For nearly a century, food manufacturing has advanced primarily through incremental improvements to ingredients and processes. Conventional technologies struggle to deliver the clean-label, nutritious foods with attractive textures that consumers look for. While refining existing technologies has yielded incremental gains, most producers still rely on equipment (such as extrusion systems) with structural limitations that constrain innovation in texture, sustainability, and ingredient diversity. Therefore, food manufacturing needs innovative technologies capable of converting a broad base of ingredients into delicious, nutritious, and affordable foods. Given the food industry’s substantial environmental footprint, innovations that reduce emissions, conserve water, and protect biodiversity are increasingly prioritized.

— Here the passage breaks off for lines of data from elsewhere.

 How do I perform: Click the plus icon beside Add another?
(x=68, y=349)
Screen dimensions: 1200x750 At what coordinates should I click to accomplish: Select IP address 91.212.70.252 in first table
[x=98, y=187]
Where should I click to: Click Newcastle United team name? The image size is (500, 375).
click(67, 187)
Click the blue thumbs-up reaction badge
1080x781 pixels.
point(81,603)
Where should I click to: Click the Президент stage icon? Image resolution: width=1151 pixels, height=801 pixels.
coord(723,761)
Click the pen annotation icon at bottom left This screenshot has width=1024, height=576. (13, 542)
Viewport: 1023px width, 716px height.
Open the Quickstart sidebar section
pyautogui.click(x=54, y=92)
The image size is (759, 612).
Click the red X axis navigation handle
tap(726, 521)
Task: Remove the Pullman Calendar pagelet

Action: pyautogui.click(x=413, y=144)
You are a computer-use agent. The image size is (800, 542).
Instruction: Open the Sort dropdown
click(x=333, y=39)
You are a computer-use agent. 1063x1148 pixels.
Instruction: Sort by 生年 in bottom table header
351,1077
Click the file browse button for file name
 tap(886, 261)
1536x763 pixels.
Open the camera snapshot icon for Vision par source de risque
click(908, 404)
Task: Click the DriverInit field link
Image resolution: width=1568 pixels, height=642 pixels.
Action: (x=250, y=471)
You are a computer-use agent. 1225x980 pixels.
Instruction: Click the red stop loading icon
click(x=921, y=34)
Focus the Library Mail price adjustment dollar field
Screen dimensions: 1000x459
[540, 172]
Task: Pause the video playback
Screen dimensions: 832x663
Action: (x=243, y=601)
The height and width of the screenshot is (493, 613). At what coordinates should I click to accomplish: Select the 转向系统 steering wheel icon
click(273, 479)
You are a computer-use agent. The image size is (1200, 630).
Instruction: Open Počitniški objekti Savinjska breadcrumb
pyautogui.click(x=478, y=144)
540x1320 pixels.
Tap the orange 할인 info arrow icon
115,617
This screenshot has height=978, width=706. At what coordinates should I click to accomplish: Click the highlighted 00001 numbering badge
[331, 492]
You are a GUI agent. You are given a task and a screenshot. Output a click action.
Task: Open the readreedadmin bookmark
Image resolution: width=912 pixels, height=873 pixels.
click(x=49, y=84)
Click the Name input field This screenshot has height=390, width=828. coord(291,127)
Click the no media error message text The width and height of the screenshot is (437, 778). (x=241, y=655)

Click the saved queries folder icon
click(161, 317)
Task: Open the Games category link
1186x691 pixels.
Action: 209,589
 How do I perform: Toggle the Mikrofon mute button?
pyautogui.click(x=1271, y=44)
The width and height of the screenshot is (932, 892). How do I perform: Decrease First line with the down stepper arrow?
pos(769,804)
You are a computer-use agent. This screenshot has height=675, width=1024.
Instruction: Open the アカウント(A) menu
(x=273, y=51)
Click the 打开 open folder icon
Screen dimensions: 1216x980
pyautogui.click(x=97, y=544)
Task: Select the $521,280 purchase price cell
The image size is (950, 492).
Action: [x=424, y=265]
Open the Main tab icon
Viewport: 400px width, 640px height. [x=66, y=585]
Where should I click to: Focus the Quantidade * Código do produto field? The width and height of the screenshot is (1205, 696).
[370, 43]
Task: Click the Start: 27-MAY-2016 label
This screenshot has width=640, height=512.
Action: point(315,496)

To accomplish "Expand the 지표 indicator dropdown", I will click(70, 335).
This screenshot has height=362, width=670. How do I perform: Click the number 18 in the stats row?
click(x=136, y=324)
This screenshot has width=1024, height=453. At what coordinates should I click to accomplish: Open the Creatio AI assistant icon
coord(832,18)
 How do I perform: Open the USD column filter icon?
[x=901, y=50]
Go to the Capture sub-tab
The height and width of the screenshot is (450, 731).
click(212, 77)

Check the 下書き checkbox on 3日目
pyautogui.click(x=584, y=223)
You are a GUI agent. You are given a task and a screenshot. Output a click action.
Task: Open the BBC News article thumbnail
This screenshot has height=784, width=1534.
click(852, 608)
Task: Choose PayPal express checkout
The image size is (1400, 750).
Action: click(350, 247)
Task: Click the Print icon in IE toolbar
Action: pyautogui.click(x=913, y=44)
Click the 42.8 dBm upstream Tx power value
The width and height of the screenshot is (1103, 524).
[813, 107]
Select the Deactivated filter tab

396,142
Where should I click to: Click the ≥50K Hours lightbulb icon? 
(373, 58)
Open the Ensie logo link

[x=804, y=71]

With support from the U.S. National Science Foundation (NSF), Massachusetts-based Tender Food has developed a patented food fiber spinning platform that addresses these challenges by transforming diverse food ingredients into nutrient-dense, delicious, textured, and cost-efficient products. The energy-efficient platform, resembling an industrial-scale cotton candy machine, has demonstrated the potential to produce food at throughputs exceeding 1,000 lb/hr. This is comparable to mid-scale extrusion systems, while offering enhanced flexibility and energy efficiency, at a fraction of the footprint and capital cost. Its modularity and simplicity enable low-cost, distributed food manufacturing across a wide range of applications.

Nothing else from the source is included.